Rajoy will take the stand at about 9:30 a.
in the court’s major trial center on the outskirts of Madrid.
Thirty-seven people, including former People’s Party Treasurer Luis Barcenas, are accused of running a bribery ring to help fund party operations.
Barcenas has pleaded innocent.
The prime minister had asked to appear via teleconference, saying he was too busy to attend the courtroom, but the judges insisted he appear in person.
The Barcenas case is the most comprehensive of more than two dozen investigations involving current or former PP officials moving through the courts as Spain comes to terms with the corruption that spread among its elite during the economy boom around the turn of the century.

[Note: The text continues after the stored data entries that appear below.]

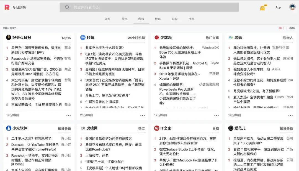Click the search input field

(x=149, y=7)
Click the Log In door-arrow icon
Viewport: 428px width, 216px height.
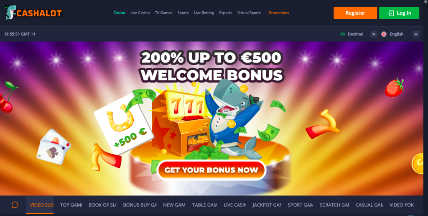coord(391,13)
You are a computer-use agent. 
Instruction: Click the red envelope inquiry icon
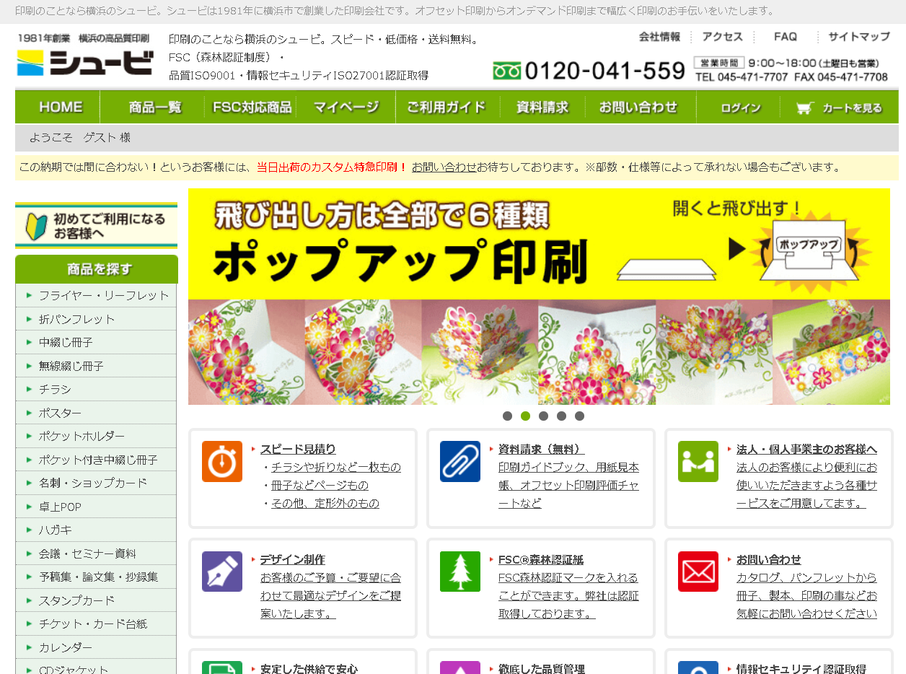698,572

Former Deputy Prime Minister Rodrigo Rato and the ex-presidents of Madrid and the Balearic Islands are among those already convicted.

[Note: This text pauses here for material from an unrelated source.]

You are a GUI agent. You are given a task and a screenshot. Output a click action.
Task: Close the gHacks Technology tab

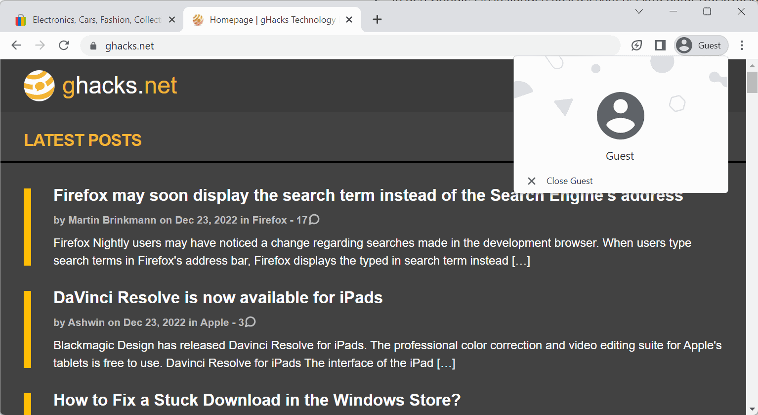coord(349,20)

“This is part of long story of PP corruption which is preventing the party benefiting from the good performance of the economy,” said Lluis Orriols, a political scientist at Madrid’s Carlos III University.

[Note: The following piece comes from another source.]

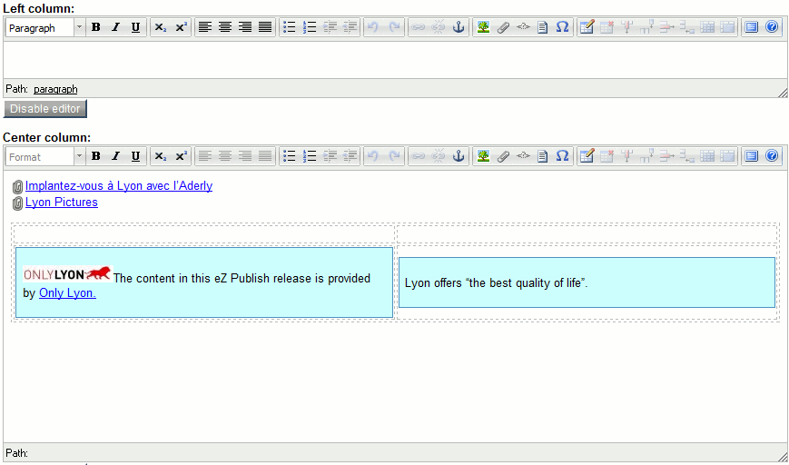Insert special character in Left column editor

coord(562,27)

“The photo of Rajoy appearing in court is very powerful.
” Barcenas has previously accused Rajoy of accepting kickbacks as part of the operation, though he’s softened his line as the trial approached.
The prime minister denies any wrongdoing and is not under investigation.
Struggling in Polls Rajoy is struggling to expand his support even with the economy on track to grow at least 3 percent for a third year in a row, almost twice the euro-zone average.
Unemployment has fallen to its lowest level since 2008.
The PP would get between 133 and 136 seats in the 350-strong parliament if elections were held today, according to a Celeste-tel poll for El Diario website published last week.
That compares with 137 it won in June 2016, enough to make the PP the biggest party and allow Rajoy to lead a minority government.
Wednesday’s case is focusing on the period between 1999 and 2005, leading up to and immediately following Rajoy’s appointment as party leader in 2004.
During that time, Francisco Correa, an events organizer, allegedly created a network of companies to channel kickbacks from firms awarded public contracts by PP officials.
Correa also pleaded innocent.
The questions about the prime minister’s rise to power come as he tries to face down a challenge from Catalonia’s separatist government.
Officials running Spain’s biggest regional economy have pledge a referendum on independence on Oct.
1 -- Rajoy says such a vote would be unconstitutional and it won’t happen.
His court appearance “could help separatists to portray Spain as corrupt and argue that the status quo is far from ideal,” Orriols said.
Smear Campaign Rajoy’s efforts to show himself as the defender of the rule of law were damaged last week when a parliamentary committee concluded that his government had set up a secret unit within the National Police to dig dirt on Catalan Nationalist leaders during his first term from 2011.
Rajoy wasn’t personally named in the report, though former Interior Minister Jorge Fernandez Diaz knew about and approved the plan, lawmakers said.
The purpose of the unit was “to obstruct the investigation of corruption cases affecting the PP,” said the report, which was endorsed by a narrow majority of lawmakers, not including Rajoy’s group.
It was also used “to track, investigate and, eventually, prosecute political adversaries.